= Henry Morley (cricketer, born 1785) =

English cricketer

Henry Morley (2 March 1785 – 6 December 1857) was an English cricketer who played for Sussex County from 1815 to 1838, and also played one match for Kent and Sussex in 1836.

A builder by trade, he was a team-mate of William Lillywhite and Jem Broadbridge, and played for Sussex in the 1827 Roundarm Trial Matches against England.
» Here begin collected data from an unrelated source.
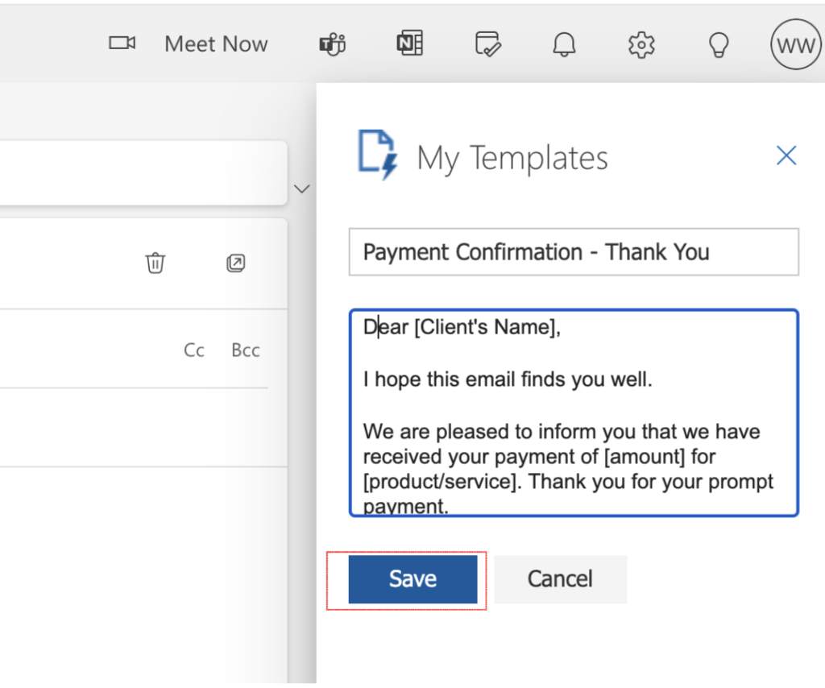
Task: Click the Meet Now menu label
Action: (x=216, y=44)
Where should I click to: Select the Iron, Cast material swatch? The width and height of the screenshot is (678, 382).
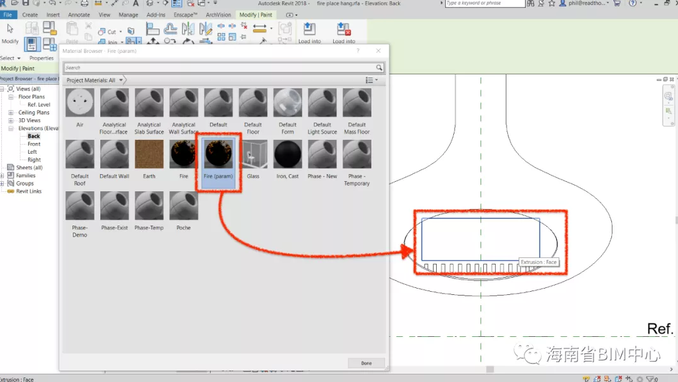[288, 154]
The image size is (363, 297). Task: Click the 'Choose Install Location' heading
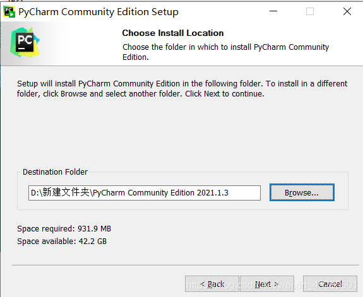tap(173, 33)
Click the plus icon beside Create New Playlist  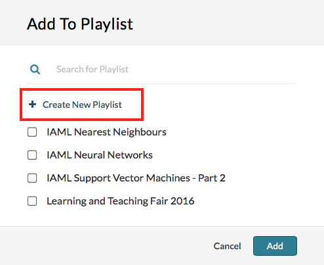tap(33, 105)
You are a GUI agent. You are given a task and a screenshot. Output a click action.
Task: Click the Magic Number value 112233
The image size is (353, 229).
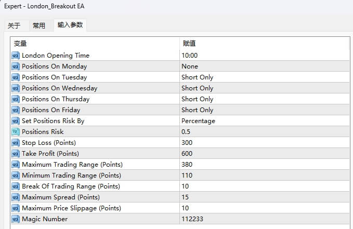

Henry, a right-handed batsman, played in 30 important matches, and scored 285 runs during 57 innings, with a batting average of 5.18. By no means an exceptional player, his highest score of 18 runs came during his last match for the team against Kent at the Old County Ground, Town Malling on 19 July 1838. He was caught out by Alfred Mynn, the fourth greatest cricketer of all time according to the cricket writer John Woodcock.

==Biography==

Henry was born on 2 March 1785 in Amberley, Sussex, and was the son of John and Elizabeth Morley. He was baptised on 17 April 1785 in Amberley.

He married Frances Load Shelley (born 1781, Lewes, Sussex) at St Nicholas Church, Brighton on 26 August 1804. Over the next 20 years the couple had 9 children: Elizabeth (1805), Hannah (1811), Henry (1813), Frederick (1815), James (1816), Isaac (1818), Edward (1819), Alfred (1822), and Frances Mary, born in 1825.

His wife Frances died in 1846 at the age of 65. Henry outlived her by 11 years, and died on 6 December 1857 in Brighton.